Evolution is also not about how life began, but how it has evolved.

"Evolution is not about how life began, but how it has evolved."

In 1859 Charles Darwin, a British naturalist, published a book, “On the Origin of The Species by Means of Natural Selection”, which after its publication, caused a great deal of controversy that still continues today. It is the only scientific theory that has engendered so much vilification and the only one non-scientists feel they can comment on even though the overwhelming majority do not know anything about evolution.

No one questions Einstein’s theory of relativity or quantum theory, but many still question the theory of evolution even though 99 per cent of US scientists accept the theory as fact.

What is the theory of evolution and how does it work? A simple but long way of putting it is that life on earth began with one primitive species and gradually over a period of 3,500 million (3.5 billion) years, through small (or occasionally large) changes which could be passed on to the next generation (known as heritable changes) produced many new and diverse species. The mechanism for most, but not all, of evolutionary change is natural selection. Lesser mechanisms include genetic drift, sexual selection and symbiogenesis.

The process by which small changes occur is called mutation and is an entirely random event. However, natural selection is far from random. Natural selection is the process where those small changes endow the organism with favourable or deleterious traits making it more or less likely to live to reproduce. The organism with favourable traits will survive and reproduce, those with unfavourable traits will not. Eventually all of the subsequent generations will possess this trait.

Natural selection is unconscious; it cannot anticipate what changes are going to be needed to survive. The evolutionary watchmaker is blind. Evolution is also not about how life began, but how it has evolved.

One should also realise that the evolutionary time scale is measured in hundreds of thousands to millions of years. One only has to look at the common dog which arose from the Asian grey wolf approximately 15,000 years ago and see the enormous variations that have been produced by unnatural selection. Could not the same thing happen over millions of years by natural selection? Evolution therefore is gradual, it produces different species over time, there is a common ancestor and there is natural selection.

The theory does not predict that species will be constantly evolving or how rapidly they will evolve. Some groups like whales and humans have evolved “rapidly”, while others have hardly changed over hundreds of millions of years. When the selection pressure is strong it can occur quickly, but once a species becomes well-adapted evolution will slow down.

Evolutionary biology is a historical science that depends not on a single piece of evidence, but on the convergence of numerous lines of inquiry. It draws on the knowledge of such fields as geology, palaeontology, biogeography, comparative anatomy and physiology, embryology, molecular biology and genetics to name a few. Detectives using various branches of science can reconstruct a murder scene 30 years later using the same technique of convergence of evidence.

One of the strongest pieces of evidence for evolution is the fossil record.
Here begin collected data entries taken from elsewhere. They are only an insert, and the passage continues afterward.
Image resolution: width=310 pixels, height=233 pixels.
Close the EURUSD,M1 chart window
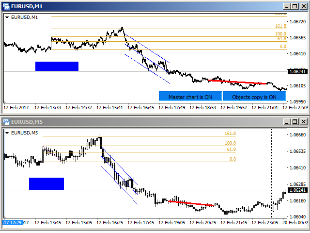click(302, 6)
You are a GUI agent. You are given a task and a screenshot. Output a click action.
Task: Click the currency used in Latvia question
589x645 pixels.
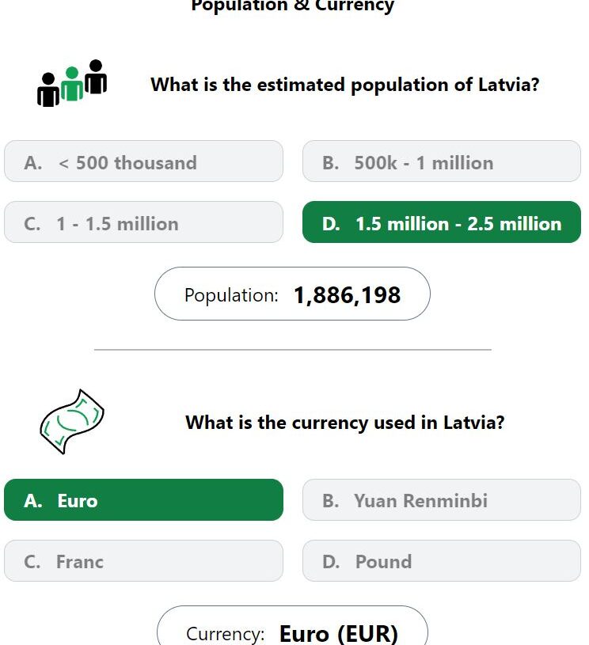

Fossils are traces of once living organisms. The process of fossilisation is an uncommon occurrence and usually requires death where sediments (of rivers, lakes, etc) or volcanic ash can be deposited. Over time the hard parts of the organisms become impregnated with or replaced by minerals leaving a cast of that organism, although less common, soft-bodied organisms have also fossilised. Some insects have been preserved in resin from trees. The ages of fossils can be deduced from the geological strata in which they are found and with radiomimetic dating. From the field of geology we know that there were different geological periods stretching over billions of years, with the oldest layers at the bottom and the youngest on top.

According to evolutionary theory, certain testable predictions can therefore be made. They include the following:

  1. The deepest and oldest layers of rock would contain fossils of the more primitive species, while the younger rocks would contain more complex fossils. These younger rocks would also contain organisms resembling present-day species and we should be able to see some species changing over time, i.e. showing descent with modification.
  2. We would be able to find in the fossil record some cases of speciation (formation of new species), with one line of descent dividing into two.
  3. We should be able to find “transitional forms” of species that link together major groups, suspected of having a common ancestry and these forms should be found in layers of rock that date to the time when they separated.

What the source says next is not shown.